◆ Available data ◆
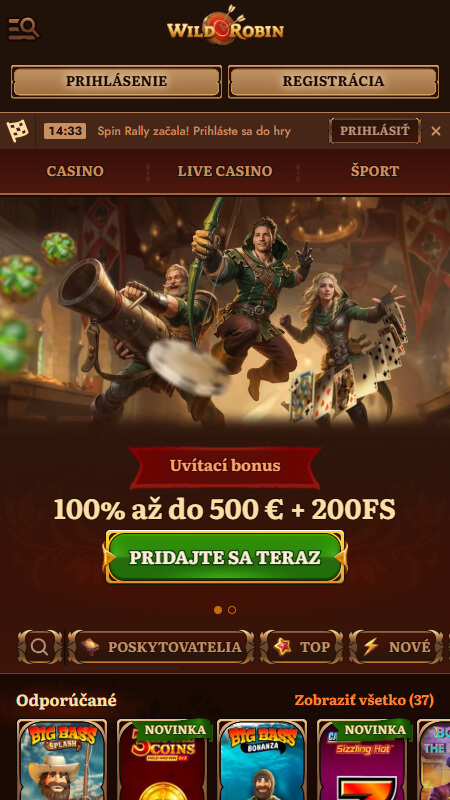
Task: Switch to the Live Casino tab
Action: click(225, 171)

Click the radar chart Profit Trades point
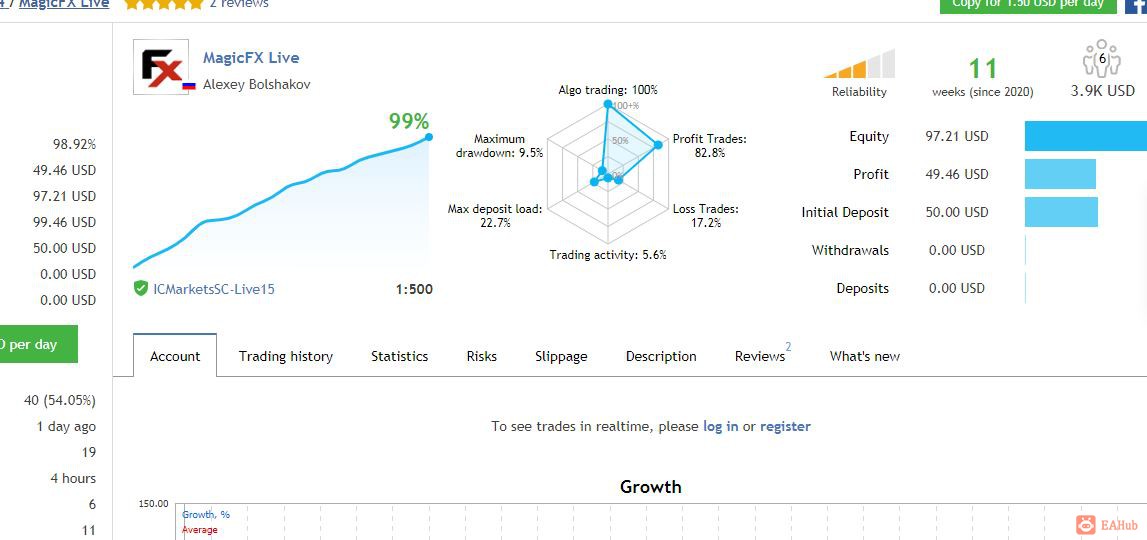click(658, 145)
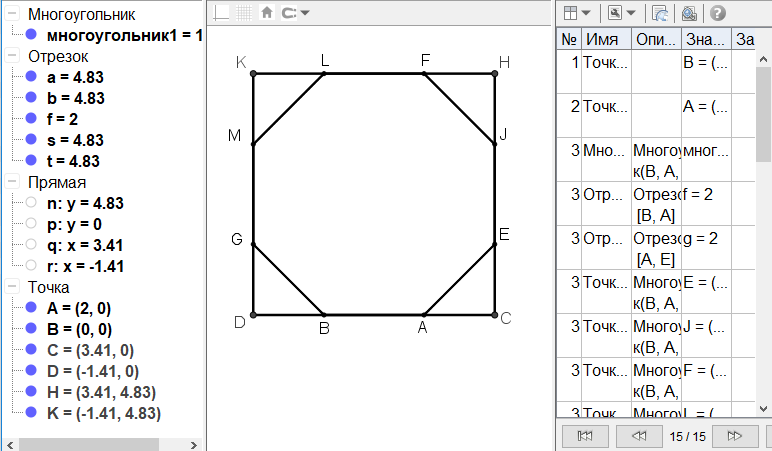This screenshot has height=451, width=772.
Task: Open the options dropdown next to columns
Action: [x=621, y=13]
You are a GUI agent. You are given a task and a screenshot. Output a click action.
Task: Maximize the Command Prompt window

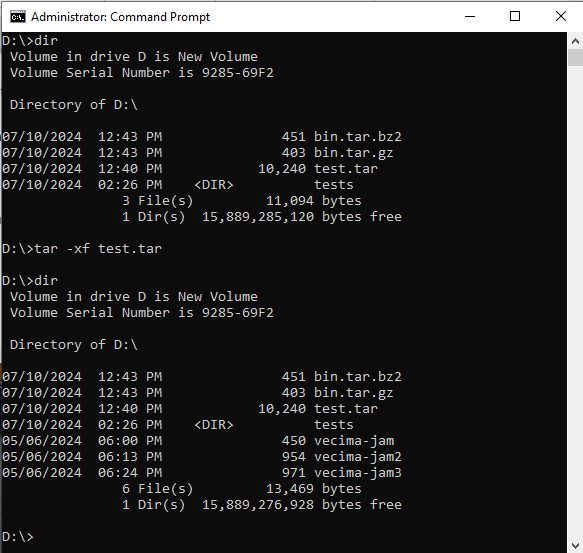click(515, 16)
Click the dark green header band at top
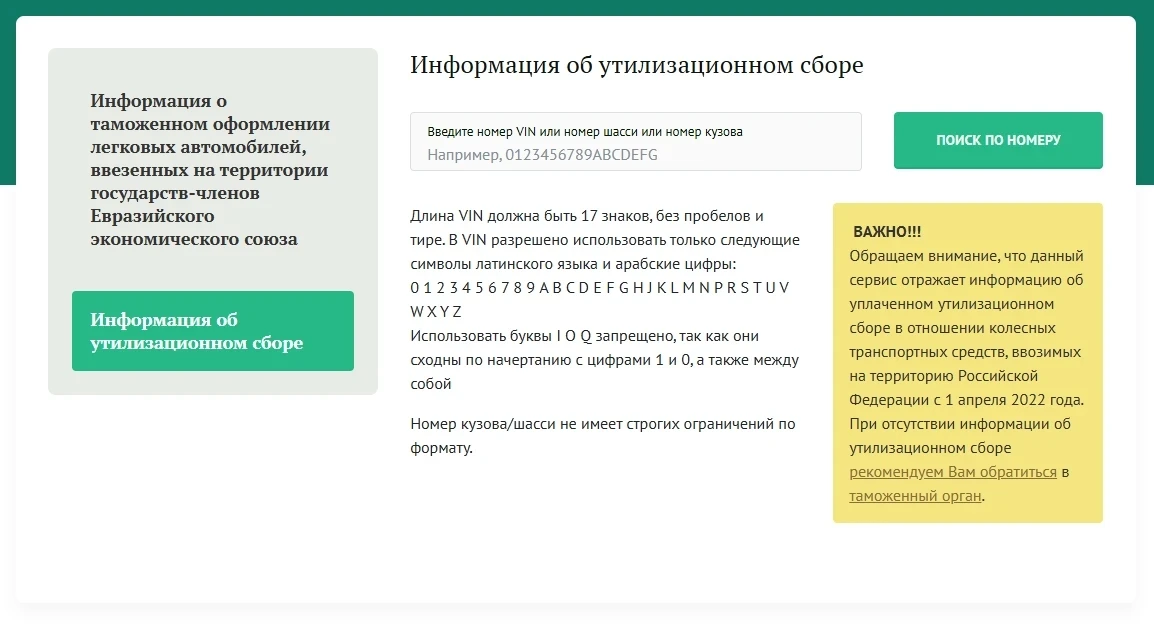 (576, 7)
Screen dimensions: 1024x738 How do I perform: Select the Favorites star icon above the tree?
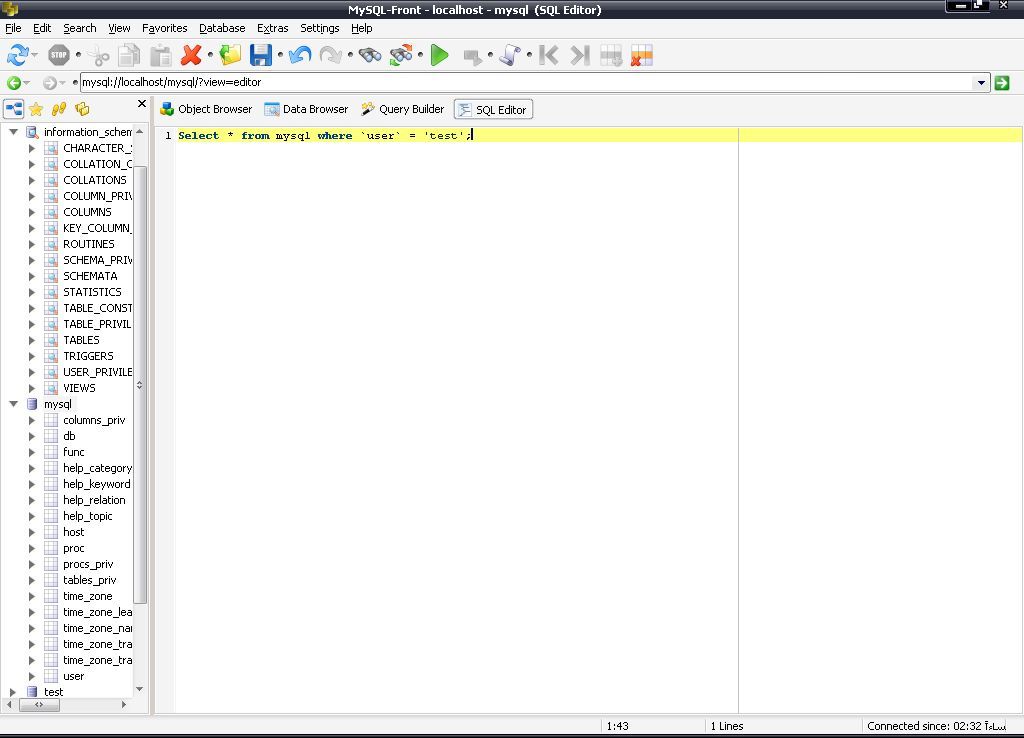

◆ Assignment ◆
Using the data above, set down each line from the line with "Click the radar chart Profit Trades point" to the line with "You are a GUI" exactly, both ends included, and leave the pictures behind. Nothing else belongs.

◆ Result for this task ◆
Click the radar chart Profit Trades point
click(658, 145)
This screenshot has height=451, width=772.
Task: Open the options dropdown next to columns
Action: [x=621, y=13]
You are a GUI agent. You are given a task and a screenshot. Output a click action.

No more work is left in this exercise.